Extracted data entries
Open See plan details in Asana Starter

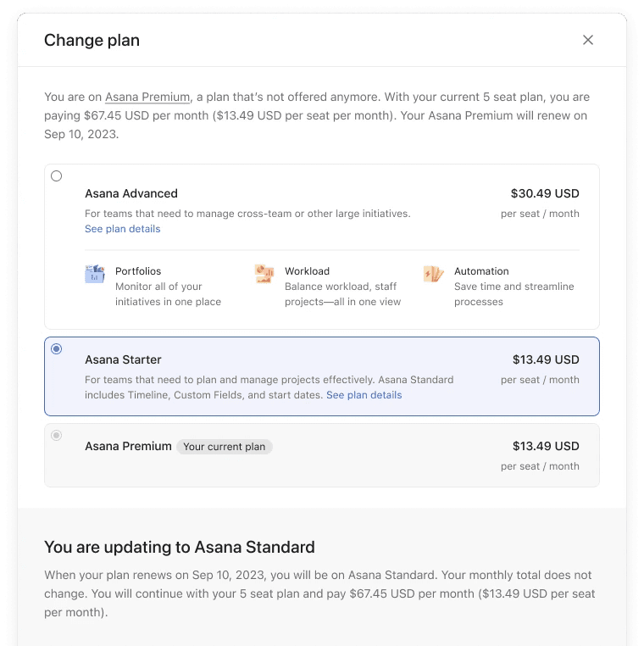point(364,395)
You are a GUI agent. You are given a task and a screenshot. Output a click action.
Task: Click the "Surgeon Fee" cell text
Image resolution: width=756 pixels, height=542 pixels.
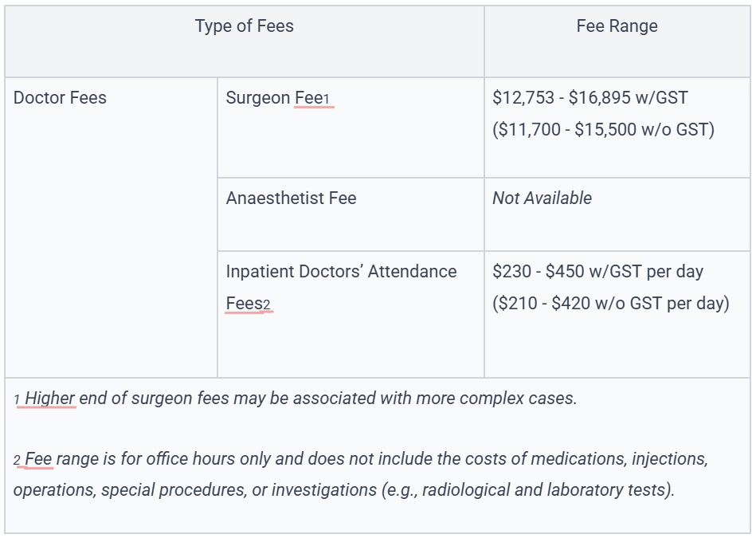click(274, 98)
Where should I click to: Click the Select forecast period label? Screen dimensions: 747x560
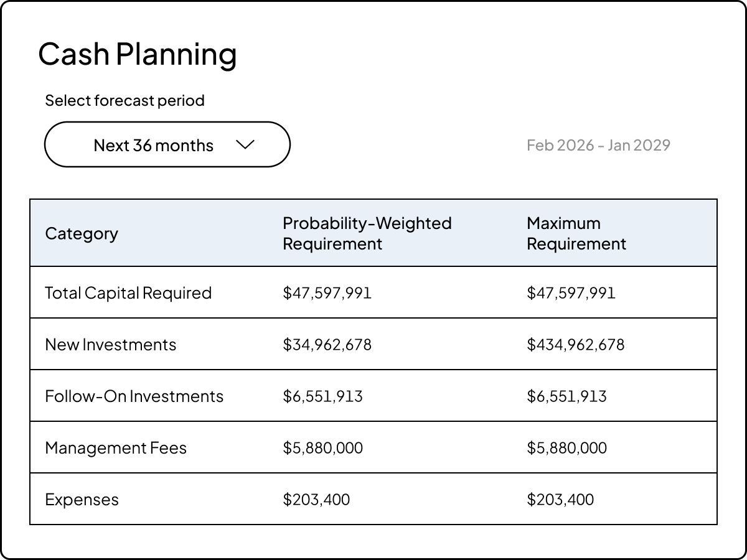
...
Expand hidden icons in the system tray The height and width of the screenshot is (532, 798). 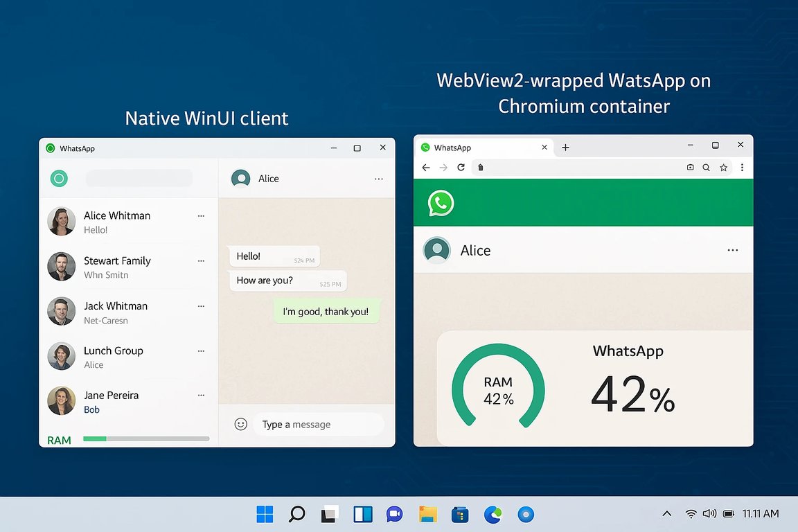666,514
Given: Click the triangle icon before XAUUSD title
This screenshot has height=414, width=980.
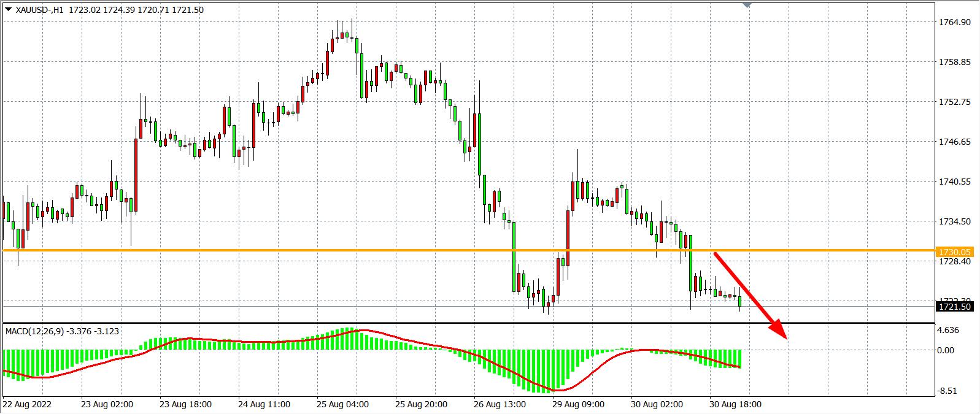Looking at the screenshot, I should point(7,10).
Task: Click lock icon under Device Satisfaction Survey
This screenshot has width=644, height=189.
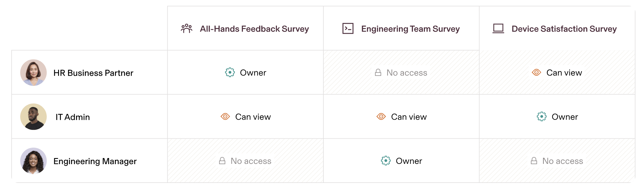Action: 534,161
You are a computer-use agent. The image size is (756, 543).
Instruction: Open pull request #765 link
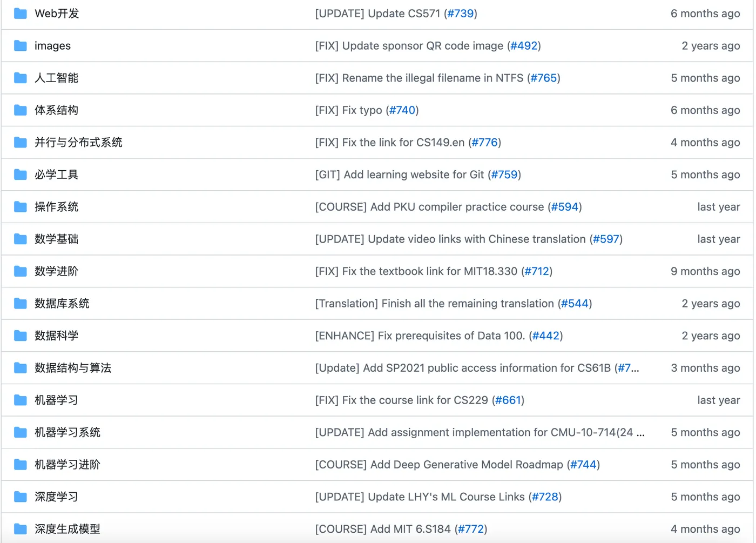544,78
* * *
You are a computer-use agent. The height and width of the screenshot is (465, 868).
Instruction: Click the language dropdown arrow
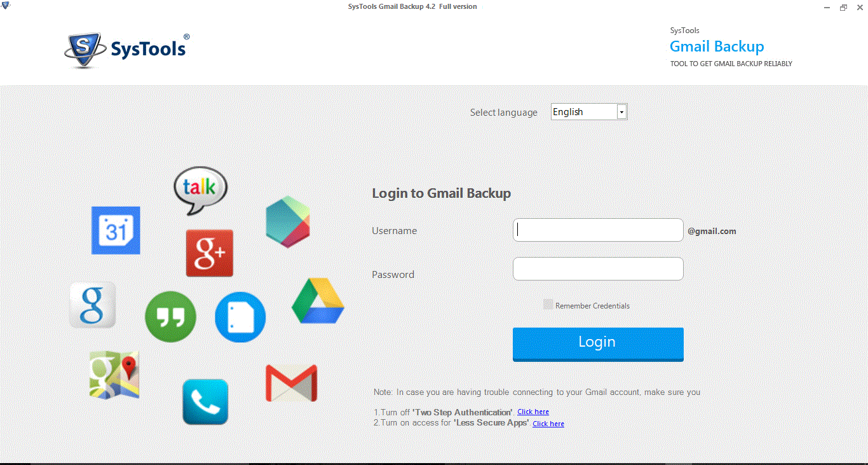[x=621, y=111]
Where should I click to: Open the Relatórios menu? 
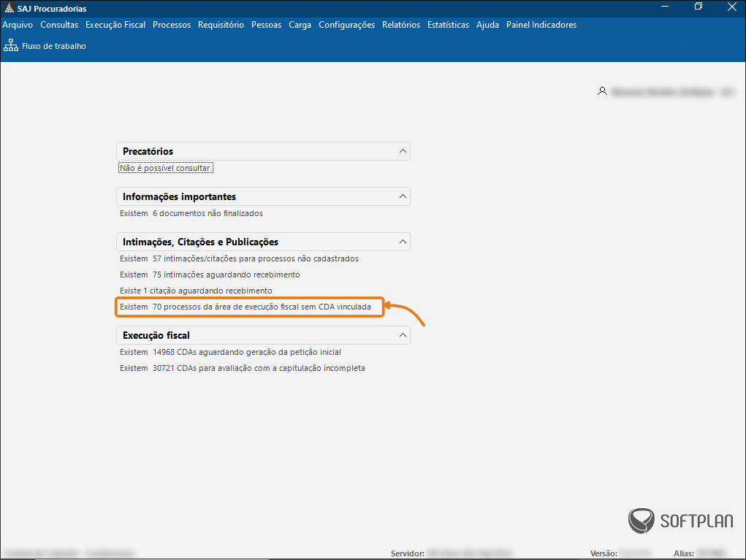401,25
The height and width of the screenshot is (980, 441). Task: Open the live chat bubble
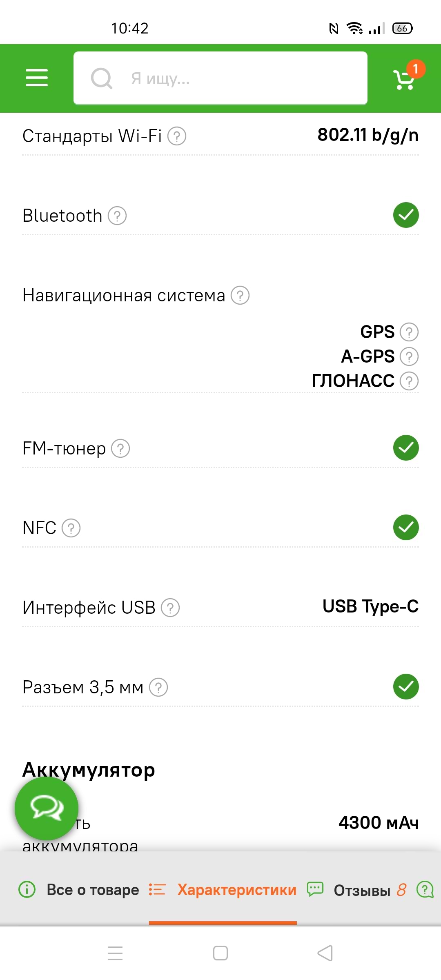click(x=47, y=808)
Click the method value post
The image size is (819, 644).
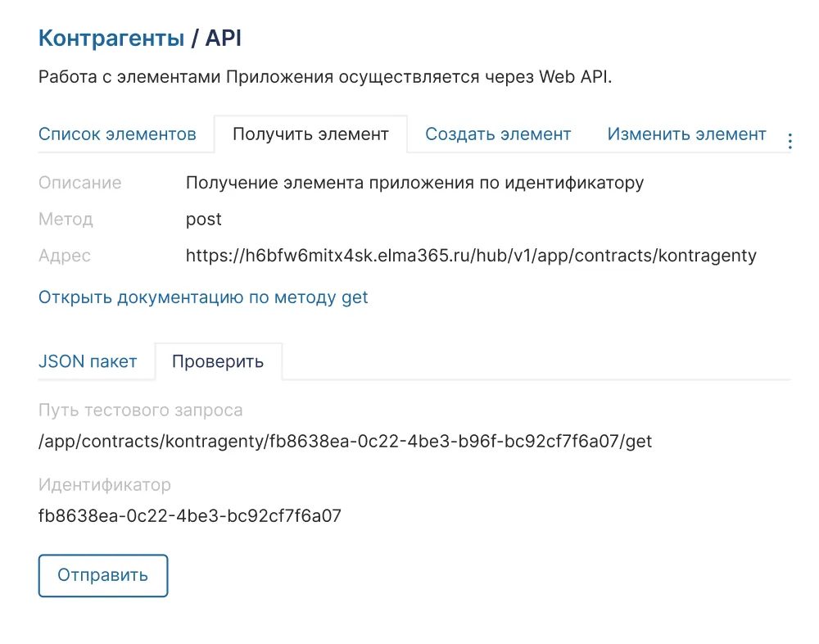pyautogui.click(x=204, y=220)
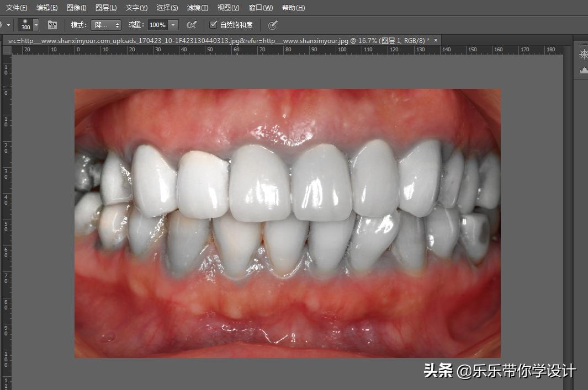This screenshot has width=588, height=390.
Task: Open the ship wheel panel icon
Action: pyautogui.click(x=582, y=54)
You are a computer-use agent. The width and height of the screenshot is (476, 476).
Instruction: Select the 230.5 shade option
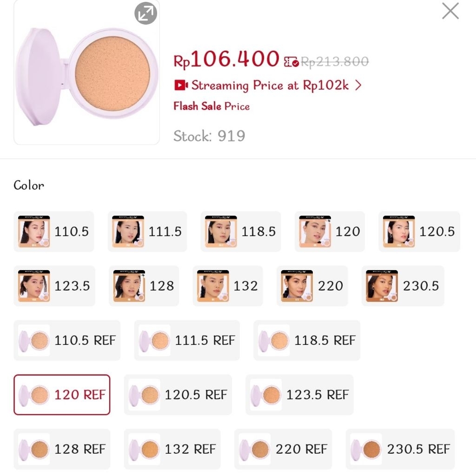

Try it — Please report every line in the entries above that holds the string "agent".

Output of the task —
You are a GUI agent. You are given a task and a screenshot. Output a click action.
You are a computer-use agent. The image size is (756, 543).
You are a computer-use agent. The height and width of the screenshot is (465, 868).
You are a computer-use agent. The width and height of the screenshot is (476, 476).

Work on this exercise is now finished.